▶ [TASK PROMPT]
In this exercise, each record below is to be written out again exactly.

▶ [RECORDS TO PROCESS]
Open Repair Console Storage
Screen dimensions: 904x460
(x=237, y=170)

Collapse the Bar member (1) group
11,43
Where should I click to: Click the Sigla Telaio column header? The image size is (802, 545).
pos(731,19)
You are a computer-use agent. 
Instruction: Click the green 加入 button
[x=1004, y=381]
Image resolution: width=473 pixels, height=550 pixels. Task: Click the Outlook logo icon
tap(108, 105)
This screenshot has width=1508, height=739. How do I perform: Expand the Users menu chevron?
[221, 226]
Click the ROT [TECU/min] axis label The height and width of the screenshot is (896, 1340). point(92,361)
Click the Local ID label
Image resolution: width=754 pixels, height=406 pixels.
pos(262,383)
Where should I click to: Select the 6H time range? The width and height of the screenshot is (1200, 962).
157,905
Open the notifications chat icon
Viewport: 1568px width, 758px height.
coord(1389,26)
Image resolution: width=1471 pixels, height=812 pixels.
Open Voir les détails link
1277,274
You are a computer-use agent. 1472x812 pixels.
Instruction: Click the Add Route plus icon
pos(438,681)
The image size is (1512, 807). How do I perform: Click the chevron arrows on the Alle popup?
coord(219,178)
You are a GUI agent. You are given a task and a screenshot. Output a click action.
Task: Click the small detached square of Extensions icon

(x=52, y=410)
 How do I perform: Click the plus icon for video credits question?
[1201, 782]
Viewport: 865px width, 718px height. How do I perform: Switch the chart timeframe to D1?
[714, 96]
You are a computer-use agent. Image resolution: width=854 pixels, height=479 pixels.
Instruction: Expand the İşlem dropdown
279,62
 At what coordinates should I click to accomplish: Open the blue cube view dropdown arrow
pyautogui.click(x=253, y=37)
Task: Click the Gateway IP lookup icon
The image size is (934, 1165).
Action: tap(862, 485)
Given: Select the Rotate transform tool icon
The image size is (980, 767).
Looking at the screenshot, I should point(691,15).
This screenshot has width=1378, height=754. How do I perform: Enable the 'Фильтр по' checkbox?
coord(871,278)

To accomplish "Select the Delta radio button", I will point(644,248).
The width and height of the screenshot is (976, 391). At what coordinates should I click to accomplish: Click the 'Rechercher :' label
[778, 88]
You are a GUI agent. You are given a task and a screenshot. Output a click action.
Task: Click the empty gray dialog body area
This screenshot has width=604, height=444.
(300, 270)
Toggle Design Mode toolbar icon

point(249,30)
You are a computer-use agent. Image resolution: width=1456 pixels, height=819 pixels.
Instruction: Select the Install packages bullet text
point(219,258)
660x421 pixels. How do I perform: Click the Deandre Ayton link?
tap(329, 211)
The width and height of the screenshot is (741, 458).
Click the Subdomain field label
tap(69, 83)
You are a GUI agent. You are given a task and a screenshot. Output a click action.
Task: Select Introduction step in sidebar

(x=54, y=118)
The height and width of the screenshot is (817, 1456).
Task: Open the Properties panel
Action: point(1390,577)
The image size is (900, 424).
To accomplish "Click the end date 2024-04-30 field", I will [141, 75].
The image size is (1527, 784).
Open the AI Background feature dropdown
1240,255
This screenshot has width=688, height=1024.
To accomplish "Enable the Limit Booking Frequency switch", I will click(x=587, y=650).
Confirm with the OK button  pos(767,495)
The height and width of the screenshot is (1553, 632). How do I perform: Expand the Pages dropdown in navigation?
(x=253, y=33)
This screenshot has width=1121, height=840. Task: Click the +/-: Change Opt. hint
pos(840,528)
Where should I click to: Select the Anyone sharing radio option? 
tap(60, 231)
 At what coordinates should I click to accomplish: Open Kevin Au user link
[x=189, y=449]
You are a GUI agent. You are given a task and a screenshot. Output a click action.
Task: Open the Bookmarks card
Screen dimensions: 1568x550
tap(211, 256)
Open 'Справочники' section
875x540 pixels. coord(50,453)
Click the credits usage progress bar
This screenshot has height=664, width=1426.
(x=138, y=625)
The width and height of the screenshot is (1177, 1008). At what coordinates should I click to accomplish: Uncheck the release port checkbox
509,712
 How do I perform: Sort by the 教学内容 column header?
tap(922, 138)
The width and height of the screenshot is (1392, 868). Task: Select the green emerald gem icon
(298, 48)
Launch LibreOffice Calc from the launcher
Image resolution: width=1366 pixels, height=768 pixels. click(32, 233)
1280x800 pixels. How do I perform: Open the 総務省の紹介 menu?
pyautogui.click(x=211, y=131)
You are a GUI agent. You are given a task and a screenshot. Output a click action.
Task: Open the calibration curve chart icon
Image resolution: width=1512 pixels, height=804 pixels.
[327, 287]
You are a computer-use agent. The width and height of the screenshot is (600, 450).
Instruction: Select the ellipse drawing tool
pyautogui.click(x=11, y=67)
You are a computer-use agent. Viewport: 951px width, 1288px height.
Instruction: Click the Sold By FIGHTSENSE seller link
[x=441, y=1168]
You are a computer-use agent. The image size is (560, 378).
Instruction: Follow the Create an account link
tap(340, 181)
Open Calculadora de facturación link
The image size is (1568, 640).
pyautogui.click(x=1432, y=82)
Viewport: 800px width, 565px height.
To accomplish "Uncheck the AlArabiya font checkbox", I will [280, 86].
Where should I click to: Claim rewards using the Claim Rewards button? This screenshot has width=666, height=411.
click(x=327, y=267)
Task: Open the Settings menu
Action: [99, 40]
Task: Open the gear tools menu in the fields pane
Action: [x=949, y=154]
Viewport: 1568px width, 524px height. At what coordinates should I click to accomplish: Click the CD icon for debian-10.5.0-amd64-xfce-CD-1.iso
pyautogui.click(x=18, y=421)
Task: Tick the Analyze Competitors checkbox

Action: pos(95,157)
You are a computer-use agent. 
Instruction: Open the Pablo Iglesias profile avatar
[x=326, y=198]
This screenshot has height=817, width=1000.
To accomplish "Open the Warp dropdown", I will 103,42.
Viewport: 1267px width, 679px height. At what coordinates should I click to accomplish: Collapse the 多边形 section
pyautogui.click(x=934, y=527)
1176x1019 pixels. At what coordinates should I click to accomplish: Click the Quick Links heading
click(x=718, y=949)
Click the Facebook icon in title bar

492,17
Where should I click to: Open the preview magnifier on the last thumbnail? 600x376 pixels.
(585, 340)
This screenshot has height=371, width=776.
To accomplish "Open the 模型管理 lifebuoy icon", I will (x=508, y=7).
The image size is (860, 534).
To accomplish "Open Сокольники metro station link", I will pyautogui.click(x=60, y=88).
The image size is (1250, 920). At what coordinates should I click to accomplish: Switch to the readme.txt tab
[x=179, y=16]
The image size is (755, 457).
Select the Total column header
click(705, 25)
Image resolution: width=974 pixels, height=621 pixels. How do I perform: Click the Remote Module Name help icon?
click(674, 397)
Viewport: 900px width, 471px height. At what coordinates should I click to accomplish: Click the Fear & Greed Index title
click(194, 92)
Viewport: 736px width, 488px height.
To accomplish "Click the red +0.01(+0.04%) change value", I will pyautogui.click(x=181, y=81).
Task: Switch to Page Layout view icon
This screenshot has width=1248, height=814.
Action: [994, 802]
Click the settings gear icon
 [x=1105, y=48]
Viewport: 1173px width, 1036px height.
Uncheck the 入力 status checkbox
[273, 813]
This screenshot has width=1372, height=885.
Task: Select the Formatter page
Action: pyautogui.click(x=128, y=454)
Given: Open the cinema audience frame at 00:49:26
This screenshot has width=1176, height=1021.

▶ [PROBLEM SOLUTION]
Open Repair Console Storage
Screen dimensions: 904x460
(x=237, y=170)

Collapse the Bar member (1) group
11,43
Where should I click to: Click the Sigla Telaio column header? The image size is (802, 545).
pos(731,19)
You are a computer-use agent. 
Instruction: Click the green 加入 button
[x=1004, y=381]
Image resolution: width=473 pixels, height=550 pixels. Task: Click the Outlook logo icon
tap(108, 105)
This screenshot has width=1508, height=739. How do I perform: Expand the Users menu chevron?
[221, 226]
Click the ROT [TECU/min] axis label The height and width of the screenshot is (896, 1340). point(92,361)
Click the Local ID label
Image resolution: width=754 pixels, height=406 pixels.
pos(262,383)
Where should I click to: Select the 6H time range? The width and height of the screenshot is (1200, 962).
157,905
Open the notifications chat icon
Viewport: 1568px width, 758px height.
coord(1389,26)
Image resolution: width=1471 pixels, height=812 pixels.
Open Voir les détails link
1277,274
You are a computer-use agent. 1472x812 pixels.
Instruction: Click the Add Route plus icon
pos(438,681)
The image size is (1512, 807). How do I perform: Click the chevron arrows on the Alle popup?
coord(219,178)
You are a GUI agent. You are given a task and a screenshot. Output a click action.
Task: Click the small detached square of Extensions icon

(x=52, y=410)
 How do I perform: Click the plus icon for video credits question?
[1201, 782]
Viewport: 865px width, 718px height. How do I perform: Switch the chart timeframe to D1?
[714, 96]
You are a computer-use agent. Image resolution: width=854 pixels, height=479 pixels.
Instruction: Expand the İşlem dropdown
279,62
 At what coordinates should I click to accomplish: Open the blue cube view dropdown arrow
pyautogui.click(x=253, y=37)
Task: Click the Gateway IP lookup icon
The image size is (934, 1165).
Action: tap(862, 485)
Given: Select the Rotate transform tool icon
The image size is (980, 767).
Looking at the screenshot, I should point(691,15).
This screenshot has width=1378, height=754. How do I perform: Enable the 'Фильтр по' checkbox?
coord(871,278)

To accomplish "Select the Delta radio button", I will point(644,248).
The width and height of the screenshot is (976, 391). At what coordinates should I click to accomplish: Click the 'Rechercher :' label
[778, 88]
You are a GUI agent. You are given a task and a screenshot. Output a click action.
Task: Click the empty gray dialog body area
This screenshot has width=604, height=444.
(300, 270)
Toggle Design Mode toolbar icon

point(249,30)
You are a computer-use agent. Image resolution: width=1456 pixels, height=819 pixels.
Instruction: Select the Install packages bullet text
point(219,258)
660x421 pixels. How do I perform: Click the Deandre Ayton link?
tap(329, 211)
The width and height of the screenshot is (741, 458).
Click the Subdomain field label
tap(69, 83)
You are a GUI agent. You are given a task and a screenshot. Output a click action.
Task: Select Introduction step in sidebar

(x=54, y=118)
The height and width of the screenshot is (817, 1456).
Task: Open the Properties panel
Action: point(1390,577)
The image size is (900, 424).
To accomplish "Click the end date 2024-04-30 field", I will [141, 75].
The image size is (1527, 784).
Open the AI Background feature dropdown
1240,255
This screenshot has width=688, height=1024.
To accomplish "Enable the Limit Booking Frequency switch", I will click(x=587, y=650).
Confirm with the OK button  pos(767,495)
The height and width of the screenshot is (1553, 632). How do I perform: Expand the Pages dropdown in navigation?
(x=253, y=33)
This screenshot has width=1121, height=840. Task: Click the +/-: Change Opt. hint
pos(840,528)
Where should I click to: Select the Anyone sharing radio option? 
tap(60, 231)
 At what coordinates should I click to accomplish: Open Kevin Au user link
[x=189, y=449]
You are a GUI agent. You are given a task and a screenshot. Output a click action.
Task: Open the Bookmarks card
Screen dimensions: 1568x550
tap(211, 256)
Open 'Справочники' section
875x540 pixels. coord(50,453)
Click the credits usage progress bar
This screenshot has height=664, width=1426.
(x=138, y=625)
The width and height of the screenshot is (1177, 1008). At what coordinates should I click to accomplish: Uncheck the release port checkbox
509,712
 How do I perform: Sort by the 教学内容 column header?
tap(922, 138)
The width and height of the screenshot is (1392, 868). Task: Select the green emerald gem icon
(298, 48)
Launch LibreOffice Calc from the launcher
Image resolution: width=1366 pixels, height=768 pixels. click(32, 233)
1280x800 pixels. How do I perform: Open the 総務省の紹介 menu?
pyautogui.click(x=211, y=131)
You are a GUI agent. You are given a task and a screenshot. Output a click action.
Task: Open the calibration curve chart icon
Image resolution: width=1512 pixels, height=804 pixels.
[327, 287]
You are a computer-use agent. The width and height of the screenshot is (600, 450).
Instruction: Select the ellipse drawing tool
pyautogui.click(x=11, y=67)
You are a computer-use agent. Viewport: 951px width, 1288px height.
Instruction: Click the Sold By FIGHTSENSE seller link
[x=441, y=1168]
You are a computer-use agent. The image size is (560, 378).
Instruction: Follow the Create an account link
tap(340, 181)
Open Calculadora de facturación link
The image size is (1568, 640).
pyautogui.click(x=1432, y=82)
Viewport: 800px width, 565px height.
To accomplish "Uncheck the AlArabiya font checkbox", I will [280, 86].
Where should I click to: Claim rewards using the Claim Rewards button? This screenshot has width=666, height=411.
click(x=327, y=267)
Task: Open the Settings menu
Action: [99, 40]
Task: Open the gear tools menu in the fields pane
Action: [x=949, y=154]
Viewport: 1568px width, 524px height. At what coordinates should I click to accomplish: Click the CD icon for debian-10.5.0-amd64-xfce-CD-1.iso
pyautogui.click(x=18, y=421)
Task: Tick the Analyze Competitors checkbox

Action: pos(95,157)
You are a computer-use agent. 
Instruction: Open the Pablo Iglesias profile avatar
[x=326, y=198]
This screenshot has height=817, width=1000.
To accomplish "Open the Warp dropdown", I will 103,42.
Viewport: 1267px width, 679px height. At what coordinates should I click to accomplish: Collapse the 多边形 section
pyautogui.click(x=934, y=527)
1176x1019 pixels. At what coordinates should I click to accomplish: Click the Quick Links heading
click(x=718, y=949)
Click the Facebook icon in title bar

492,17
Where should I click to: Open the preview magnifier on the last thumbnail? 600x376 pixels.
(585, 340)
This screenshot has height=371, width=776.
To accomplish "Open the 模型管理 lifebuoy icon", I will (x=508, y=7).
The image size is (860, 534).
To accomplish "Open Сокольники metro station link", I will pyautogui.click(x=60, y=88).
The image size is (1250, 920). At what coordinates should I click to accomplish: Switch to the readme.txt tab
[x=179, y=16]
The image size is (755, 457).
Select the Total column header
click(705, 25)
Image resolution: width=974 pixels, height=621 pixels. How do I perform: Click the Remote Module Name help icon?
click(674, 397)
Viewport: 900px width, 471px height. At what coordinates should I click to accomplish: Click the Fear & Greed Index title
click(194, 92)
Viewport: 736px width, 488px height.
To accomplish "Click the red +0.01(+0.04%) change value", I will pyautogui.click(x=181, y=81).
Task: Switch to Page Layout view icon
This screenshot has width=1248, height=814.
Action: [994, 802]
Click the settings gear icon
 [x=1105, y=48]
Viewport: 1173px width, 1036px height.
Uncheck the 入力 status checkbox
[273, 813]
This screenshot has width=1372, height=885.
Task: Select the Formatter page
Action: pyautogui.click(x=128, y=454)
Given: Open the cinema audience frame at 00:49:26
This screenshot has width=1176, height=1021.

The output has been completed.